## Source extract

=====

After months, even years, of outlines and blueprints and “frameworks,” Republicans in the House of Representatives are finally voting on an actual tax reform bill this Thursday.
While the broad strokes of the Tax Cuts and Jobs Act were telegraphed weeks, if not months, in advance, it’s now been written up and amended in enough detail that it can actually be debated, scored by the Congressional Budget Office so its cost and effects on the rich and poor are known, and voted upon.
The legislation seeks to dramatically cut taxes on corporations and consolidate benefits like personal exemptions, the standard deduction, and the child credit for individuals. It would eliminate the alternative minimum tax and estate tax, and pare back certain individual deductions. It would also offer a new low tax rate for owners of “pass-through” businesses like LLCs and partnerships, whose income from their businesses is taxed as personal income.
The bill would give disproportionate benefits to wealthy Americans, who tend to benefit from corporate tax cuts more than non-wealthy Americans and who could likely exploit the pass-through rate by setting up dummy corporations. According to the Tax Policy Center, in 2027 the absolute richest Americans, the top 0.1 percent earning at least $5 million a year, would get an average tax cut of 3 percent of their income, or $320,640. The middle fifth of taxpayers, earning $54,700 to $93,200 a year, would get a 0.5 percent income boost, or only $360. Nearly half the cut would go to the top 1 percent.

=====

## Recorded data

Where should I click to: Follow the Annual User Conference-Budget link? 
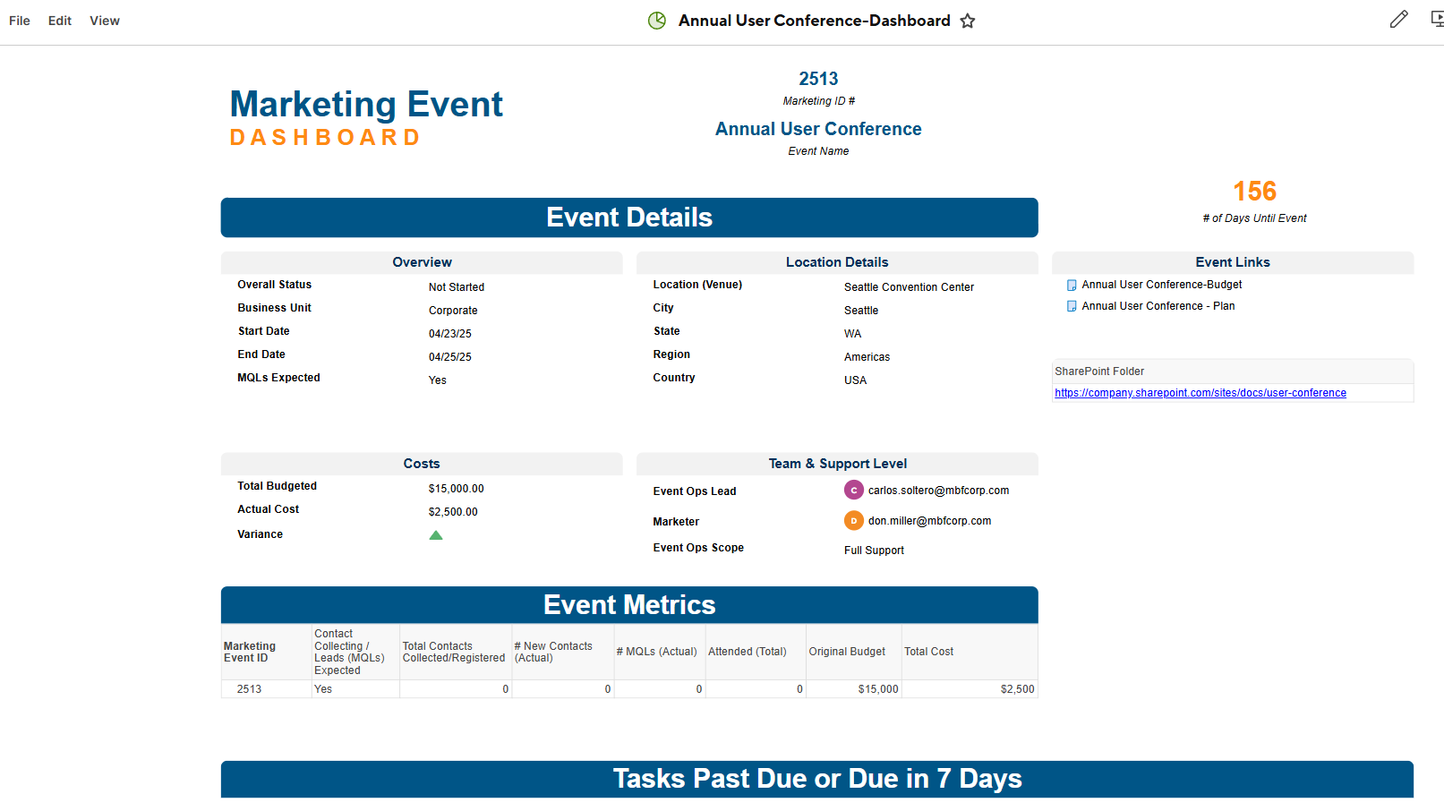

=====

## Short task A
Please write out everything in the tax reform passage above from "While the broad" down to "as personal income.".
## Short task B
In the tax reform passage, what average tax cut in dollars would the middle fifth of taxpayers get?

## Reply A
While the broad strokes of the Tax Cuts and Jobs Act were telegraphed weeks, if not months, in advance, it’s now been written up and amended in enough detail that it can actually be debated, scored by the Congressional Budget Office so its cost and effects on the rich and poor are known, and voted upon.
The legislation seeks to dramatically cut taxes on corporations and consolidate benefits like personal exemptions, the standard deduction, and the child credit for individuals. It would eliminate the alternative minimum tax and estate tax, and pare back certain individual deductions. It would also offer a new low tax rate for owners of “pass-through” businesses like LLCs and partnerships, whose income from their businesses is taxed as personal income.

## Reply B
$360